• **Work order**:
Please copy out the entries until you have copied the line that contains "Select the 100 tick on the pressure axis", beginning with the first line.

• **Exercise materials**:
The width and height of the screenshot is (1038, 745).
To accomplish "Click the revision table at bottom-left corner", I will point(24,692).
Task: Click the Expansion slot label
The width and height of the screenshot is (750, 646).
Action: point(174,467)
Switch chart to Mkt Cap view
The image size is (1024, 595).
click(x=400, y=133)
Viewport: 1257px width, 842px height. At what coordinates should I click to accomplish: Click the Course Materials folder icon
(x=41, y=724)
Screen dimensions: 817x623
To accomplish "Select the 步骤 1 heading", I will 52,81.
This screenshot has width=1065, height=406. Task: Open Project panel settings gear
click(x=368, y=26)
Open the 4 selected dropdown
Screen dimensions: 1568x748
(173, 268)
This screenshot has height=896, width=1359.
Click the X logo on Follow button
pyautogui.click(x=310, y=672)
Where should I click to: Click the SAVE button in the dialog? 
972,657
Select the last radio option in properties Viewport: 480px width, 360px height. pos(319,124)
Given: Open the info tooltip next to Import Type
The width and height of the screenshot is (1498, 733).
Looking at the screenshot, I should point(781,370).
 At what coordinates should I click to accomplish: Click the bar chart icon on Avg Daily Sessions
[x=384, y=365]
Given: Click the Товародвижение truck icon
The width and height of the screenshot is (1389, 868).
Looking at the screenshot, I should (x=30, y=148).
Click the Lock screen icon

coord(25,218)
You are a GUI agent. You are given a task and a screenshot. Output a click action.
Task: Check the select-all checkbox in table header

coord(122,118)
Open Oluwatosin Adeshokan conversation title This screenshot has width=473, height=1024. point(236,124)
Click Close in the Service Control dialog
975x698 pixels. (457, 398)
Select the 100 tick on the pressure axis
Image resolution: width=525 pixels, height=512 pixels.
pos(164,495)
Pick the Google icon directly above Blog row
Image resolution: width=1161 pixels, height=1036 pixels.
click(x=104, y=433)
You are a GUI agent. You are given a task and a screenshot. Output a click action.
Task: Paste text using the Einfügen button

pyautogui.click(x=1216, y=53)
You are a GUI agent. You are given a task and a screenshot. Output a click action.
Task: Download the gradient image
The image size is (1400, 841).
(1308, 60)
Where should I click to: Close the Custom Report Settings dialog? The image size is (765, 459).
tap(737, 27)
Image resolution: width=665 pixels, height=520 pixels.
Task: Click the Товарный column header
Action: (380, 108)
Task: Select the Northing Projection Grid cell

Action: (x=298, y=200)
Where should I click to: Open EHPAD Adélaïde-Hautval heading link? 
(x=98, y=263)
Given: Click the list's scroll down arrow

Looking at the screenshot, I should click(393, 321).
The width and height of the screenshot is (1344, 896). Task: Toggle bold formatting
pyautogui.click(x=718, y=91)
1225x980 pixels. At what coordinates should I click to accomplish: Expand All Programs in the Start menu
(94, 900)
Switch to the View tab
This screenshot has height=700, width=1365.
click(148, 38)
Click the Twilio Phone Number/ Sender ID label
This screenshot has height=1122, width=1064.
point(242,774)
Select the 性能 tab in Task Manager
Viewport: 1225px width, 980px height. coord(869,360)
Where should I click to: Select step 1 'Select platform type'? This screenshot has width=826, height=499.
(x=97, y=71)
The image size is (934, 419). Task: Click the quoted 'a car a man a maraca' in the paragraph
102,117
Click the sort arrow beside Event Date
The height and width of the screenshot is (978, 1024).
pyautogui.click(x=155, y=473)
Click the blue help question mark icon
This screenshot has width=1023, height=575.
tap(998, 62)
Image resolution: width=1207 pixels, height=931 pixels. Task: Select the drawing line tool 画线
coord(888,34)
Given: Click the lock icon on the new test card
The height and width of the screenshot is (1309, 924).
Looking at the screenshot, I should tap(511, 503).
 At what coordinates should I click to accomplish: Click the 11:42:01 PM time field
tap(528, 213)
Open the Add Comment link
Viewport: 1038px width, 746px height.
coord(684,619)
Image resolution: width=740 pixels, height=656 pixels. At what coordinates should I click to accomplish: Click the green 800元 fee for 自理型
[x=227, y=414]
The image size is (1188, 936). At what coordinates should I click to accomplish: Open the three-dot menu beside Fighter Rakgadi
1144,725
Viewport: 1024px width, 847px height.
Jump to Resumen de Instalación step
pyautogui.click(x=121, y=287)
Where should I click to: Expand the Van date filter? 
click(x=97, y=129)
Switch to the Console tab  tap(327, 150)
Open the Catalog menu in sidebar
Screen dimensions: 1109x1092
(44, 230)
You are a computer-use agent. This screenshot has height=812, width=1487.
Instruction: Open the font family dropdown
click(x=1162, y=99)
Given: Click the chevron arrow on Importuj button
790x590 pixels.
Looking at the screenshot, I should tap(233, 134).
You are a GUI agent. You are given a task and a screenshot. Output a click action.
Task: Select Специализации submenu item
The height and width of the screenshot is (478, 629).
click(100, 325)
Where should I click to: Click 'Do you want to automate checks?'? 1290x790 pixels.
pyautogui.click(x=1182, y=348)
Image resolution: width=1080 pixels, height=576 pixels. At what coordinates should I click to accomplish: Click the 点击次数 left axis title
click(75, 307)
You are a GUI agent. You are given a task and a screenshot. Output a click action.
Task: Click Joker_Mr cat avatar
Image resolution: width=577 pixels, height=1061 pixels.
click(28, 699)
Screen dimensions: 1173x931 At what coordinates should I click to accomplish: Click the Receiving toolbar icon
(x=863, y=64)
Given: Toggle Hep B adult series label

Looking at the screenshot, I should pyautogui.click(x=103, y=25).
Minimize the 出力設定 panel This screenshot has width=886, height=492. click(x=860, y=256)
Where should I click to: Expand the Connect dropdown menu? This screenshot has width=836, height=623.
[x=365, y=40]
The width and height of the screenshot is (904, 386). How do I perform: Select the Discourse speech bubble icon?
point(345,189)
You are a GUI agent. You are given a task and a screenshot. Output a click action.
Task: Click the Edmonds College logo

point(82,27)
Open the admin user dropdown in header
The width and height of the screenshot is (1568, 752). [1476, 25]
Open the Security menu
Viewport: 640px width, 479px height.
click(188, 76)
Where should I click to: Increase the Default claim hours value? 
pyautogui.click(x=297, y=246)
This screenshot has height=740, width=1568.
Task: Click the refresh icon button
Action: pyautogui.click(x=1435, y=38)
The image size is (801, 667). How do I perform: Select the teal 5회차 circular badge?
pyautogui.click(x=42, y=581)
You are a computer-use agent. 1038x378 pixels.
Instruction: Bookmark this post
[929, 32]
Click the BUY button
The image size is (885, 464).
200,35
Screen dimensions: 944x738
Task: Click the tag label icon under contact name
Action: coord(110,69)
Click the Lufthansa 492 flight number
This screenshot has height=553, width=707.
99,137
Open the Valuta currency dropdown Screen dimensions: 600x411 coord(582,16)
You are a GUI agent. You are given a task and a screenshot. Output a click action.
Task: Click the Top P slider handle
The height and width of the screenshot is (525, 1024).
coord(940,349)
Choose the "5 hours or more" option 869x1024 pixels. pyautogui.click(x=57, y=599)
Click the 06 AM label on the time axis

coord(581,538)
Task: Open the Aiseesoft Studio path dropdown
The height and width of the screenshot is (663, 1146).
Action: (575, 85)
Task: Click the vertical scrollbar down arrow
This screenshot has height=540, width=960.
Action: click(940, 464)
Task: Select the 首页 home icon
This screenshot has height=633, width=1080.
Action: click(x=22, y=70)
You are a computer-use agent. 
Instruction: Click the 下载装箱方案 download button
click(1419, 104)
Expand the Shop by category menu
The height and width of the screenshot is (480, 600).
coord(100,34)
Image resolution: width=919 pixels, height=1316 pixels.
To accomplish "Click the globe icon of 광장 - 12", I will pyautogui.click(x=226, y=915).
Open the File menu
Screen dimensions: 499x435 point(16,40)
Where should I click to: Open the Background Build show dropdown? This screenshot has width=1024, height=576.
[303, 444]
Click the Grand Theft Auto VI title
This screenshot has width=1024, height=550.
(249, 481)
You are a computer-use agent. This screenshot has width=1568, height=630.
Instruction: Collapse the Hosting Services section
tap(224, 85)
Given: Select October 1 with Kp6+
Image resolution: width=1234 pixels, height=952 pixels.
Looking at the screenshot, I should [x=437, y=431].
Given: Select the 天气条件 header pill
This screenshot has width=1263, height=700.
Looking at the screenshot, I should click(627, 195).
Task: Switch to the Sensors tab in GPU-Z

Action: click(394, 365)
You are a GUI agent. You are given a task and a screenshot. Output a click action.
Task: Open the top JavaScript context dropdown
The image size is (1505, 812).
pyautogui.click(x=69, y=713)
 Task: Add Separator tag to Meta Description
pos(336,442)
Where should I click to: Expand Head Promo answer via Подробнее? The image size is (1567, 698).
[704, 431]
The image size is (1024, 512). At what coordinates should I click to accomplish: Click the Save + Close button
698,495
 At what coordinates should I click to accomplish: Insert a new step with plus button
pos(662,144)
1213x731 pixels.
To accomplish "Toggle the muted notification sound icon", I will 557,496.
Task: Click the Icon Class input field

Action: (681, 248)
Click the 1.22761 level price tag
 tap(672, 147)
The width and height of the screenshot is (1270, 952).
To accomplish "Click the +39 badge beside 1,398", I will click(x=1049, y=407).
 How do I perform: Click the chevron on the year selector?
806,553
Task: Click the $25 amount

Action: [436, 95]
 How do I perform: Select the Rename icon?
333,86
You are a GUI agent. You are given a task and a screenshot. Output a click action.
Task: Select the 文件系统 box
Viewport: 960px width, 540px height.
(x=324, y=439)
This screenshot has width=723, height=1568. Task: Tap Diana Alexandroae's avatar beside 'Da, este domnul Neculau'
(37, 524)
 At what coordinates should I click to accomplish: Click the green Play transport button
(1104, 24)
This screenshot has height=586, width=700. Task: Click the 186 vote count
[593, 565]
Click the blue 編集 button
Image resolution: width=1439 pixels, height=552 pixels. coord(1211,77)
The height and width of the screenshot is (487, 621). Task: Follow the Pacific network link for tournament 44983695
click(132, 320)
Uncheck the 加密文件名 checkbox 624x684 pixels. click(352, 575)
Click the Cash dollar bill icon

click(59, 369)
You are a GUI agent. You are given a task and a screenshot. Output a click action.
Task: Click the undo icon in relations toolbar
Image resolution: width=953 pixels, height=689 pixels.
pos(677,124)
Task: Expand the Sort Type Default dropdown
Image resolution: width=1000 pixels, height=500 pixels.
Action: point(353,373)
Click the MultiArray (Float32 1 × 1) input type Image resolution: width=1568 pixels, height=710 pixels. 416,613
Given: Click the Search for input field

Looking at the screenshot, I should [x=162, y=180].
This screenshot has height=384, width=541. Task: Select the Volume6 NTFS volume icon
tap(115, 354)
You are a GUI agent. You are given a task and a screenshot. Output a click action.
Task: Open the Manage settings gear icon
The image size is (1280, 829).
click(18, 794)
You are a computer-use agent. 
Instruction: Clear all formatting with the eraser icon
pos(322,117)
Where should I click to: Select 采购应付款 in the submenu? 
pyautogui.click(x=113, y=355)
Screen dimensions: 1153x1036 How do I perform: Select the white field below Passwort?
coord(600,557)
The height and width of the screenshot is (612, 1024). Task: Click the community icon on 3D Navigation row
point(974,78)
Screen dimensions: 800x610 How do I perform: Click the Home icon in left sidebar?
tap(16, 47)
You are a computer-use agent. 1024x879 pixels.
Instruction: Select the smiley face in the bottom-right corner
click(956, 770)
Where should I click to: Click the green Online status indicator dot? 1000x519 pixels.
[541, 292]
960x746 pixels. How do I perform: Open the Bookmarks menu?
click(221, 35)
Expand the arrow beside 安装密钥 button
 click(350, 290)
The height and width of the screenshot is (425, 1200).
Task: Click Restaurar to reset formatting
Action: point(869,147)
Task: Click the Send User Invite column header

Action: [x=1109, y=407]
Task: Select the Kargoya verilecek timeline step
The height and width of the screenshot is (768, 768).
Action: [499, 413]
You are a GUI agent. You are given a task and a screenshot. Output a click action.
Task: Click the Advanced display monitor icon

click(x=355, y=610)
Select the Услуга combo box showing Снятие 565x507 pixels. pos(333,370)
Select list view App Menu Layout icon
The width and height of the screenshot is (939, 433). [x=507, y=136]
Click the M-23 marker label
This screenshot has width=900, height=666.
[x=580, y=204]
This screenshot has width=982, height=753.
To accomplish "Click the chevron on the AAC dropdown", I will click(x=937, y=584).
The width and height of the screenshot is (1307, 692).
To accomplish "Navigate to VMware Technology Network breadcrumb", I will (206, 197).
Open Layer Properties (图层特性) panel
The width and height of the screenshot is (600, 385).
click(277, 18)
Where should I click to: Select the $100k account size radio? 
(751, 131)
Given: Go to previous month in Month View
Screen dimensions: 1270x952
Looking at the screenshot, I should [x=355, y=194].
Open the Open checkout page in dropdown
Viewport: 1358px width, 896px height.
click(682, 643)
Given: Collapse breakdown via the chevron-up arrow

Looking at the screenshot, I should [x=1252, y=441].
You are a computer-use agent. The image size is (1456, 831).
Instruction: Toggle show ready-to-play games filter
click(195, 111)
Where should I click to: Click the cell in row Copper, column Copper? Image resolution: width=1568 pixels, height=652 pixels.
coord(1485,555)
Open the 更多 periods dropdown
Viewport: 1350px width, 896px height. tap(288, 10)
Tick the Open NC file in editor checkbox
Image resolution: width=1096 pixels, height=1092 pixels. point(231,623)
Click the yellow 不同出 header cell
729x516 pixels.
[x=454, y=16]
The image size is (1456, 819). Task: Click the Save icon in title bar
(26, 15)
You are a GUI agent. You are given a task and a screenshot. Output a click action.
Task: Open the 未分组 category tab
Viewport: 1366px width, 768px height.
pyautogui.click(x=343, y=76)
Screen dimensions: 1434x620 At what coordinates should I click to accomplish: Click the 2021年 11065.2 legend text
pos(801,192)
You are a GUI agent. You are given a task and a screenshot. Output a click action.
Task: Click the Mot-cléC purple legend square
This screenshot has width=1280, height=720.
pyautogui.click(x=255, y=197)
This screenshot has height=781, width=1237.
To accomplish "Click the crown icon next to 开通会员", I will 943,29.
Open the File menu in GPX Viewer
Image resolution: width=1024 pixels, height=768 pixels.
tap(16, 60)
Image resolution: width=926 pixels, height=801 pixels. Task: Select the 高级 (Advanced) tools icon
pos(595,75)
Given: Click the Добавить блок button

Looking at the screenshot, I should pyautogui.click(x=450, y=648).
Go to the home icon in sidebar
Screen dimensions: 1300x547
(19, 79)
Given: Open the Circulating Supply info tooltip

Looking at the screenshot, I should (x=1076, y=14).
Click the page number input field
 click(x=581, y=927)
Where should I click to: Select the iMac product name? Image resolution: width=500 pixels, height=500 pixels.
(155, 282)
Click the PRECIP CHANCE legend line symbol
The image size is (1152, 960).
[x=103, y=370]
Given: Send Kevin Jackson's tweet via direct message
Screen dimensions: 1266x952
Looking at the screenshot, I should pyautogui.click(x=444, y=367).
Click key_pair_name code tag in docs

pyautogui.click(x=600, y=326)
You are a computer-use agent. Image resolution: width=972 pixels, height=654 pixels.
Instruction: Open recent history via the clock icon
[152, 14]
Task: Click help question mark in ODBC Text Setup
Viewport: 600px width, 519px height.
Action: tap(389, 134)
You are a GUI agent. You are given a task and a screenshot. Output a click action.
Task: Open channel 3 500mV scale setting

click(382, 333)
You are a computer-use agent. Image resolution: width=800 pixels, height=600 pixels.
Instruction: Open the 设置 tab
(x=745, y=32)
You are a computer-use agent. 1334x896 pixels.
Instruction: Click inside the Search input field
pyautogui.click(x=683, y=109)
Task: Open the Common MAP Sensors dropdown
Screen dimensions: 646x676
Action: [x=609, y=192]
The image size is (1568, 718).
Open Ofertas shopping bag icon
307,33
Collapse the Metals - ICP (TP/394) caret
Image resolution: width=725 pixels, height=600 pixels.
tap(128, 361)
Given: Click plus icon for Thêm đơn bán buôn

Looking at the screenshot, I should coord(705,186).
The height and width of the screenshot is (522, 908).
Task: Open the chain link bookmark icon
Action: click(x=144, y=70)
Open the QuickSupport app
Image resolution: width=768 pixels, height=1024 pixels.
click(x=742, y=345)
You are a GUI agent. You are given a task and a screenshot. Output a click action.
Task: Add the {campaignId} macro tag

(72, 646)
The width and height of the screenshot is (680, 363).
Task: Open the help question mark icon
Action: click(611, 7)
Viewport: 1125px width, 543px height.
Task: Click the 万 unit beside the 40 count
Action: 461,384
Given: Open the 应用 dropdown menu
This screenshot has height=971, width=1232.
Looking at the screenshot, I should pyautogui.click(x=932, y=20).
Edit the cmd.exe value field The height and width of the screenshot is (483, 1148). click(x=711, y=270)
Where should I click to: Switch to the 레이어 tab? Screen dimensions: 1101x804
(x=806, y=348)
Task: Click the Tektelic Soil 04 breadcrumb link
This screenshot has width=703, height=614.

• **Exercise response**:
The width and height of the screenshot is (1038, 745).
To accomplish "Click the revision table at bottom-left corner", I will point(24,692).
Task: Click the Expansion slot label
The width and height of the screenshot is (750, 646).
Action: point(174,467)
Switch chart to Mkt Cap view
The image size is (1024, 595).
click(x=400, y=133)
Viewport: 1257px width, 842px height. At what coordinates should I click to accomplish: Click the Course Materials folder icon
(x=41, y=724)
Screen dimensions: 817x623
To accomplish "Select the 步骤 1 heading", I will 52,81.
This screenshot has width=1065, height=406. Task: Open Project panel settings gear
click(x=368, y=26)
Open the 4 selected dropdown
Screen dimensions: 1568x748
(173, 268)
This screenshot has height=896, width=1359.
Click the X logo on Follow button
pyautogui.click(x=310, y=672)
Where should I click to: Click the SAVE button in the dialog? 
972,657
Select the last radio option in properties Viewport: 480px width, 360px height. pos(319,124)
Given: Open the info tooltip next to Import Type
The width and height of the screenshot is (1498, 733).
Looking at the screenshot, I should point(781,370).
 At what coordinates should I click to accomplish: Click the bar chart icon on Avg Daily Sessions
[x=384, y=365]
Given: Click the Товародвижение truck icon
The width and height of the screenshot is (1389, 868).
Looking at the screenshot, I should (x=30, y=148).
Click the Lock screen icon

coord(25,218)
You are a GUI agent. You are given a task and a screenshot. Output a click action.
Task: Check the select-all checkbox in table header

coord(122,118)
Open Oluwatosin Adeshokan conversation title This screenshot has width=473, height=1024. point(236,124)
Click Close in the Service Control dialog
975x698 pixels. (457, 398)
Select the 100 tick on the pressure axis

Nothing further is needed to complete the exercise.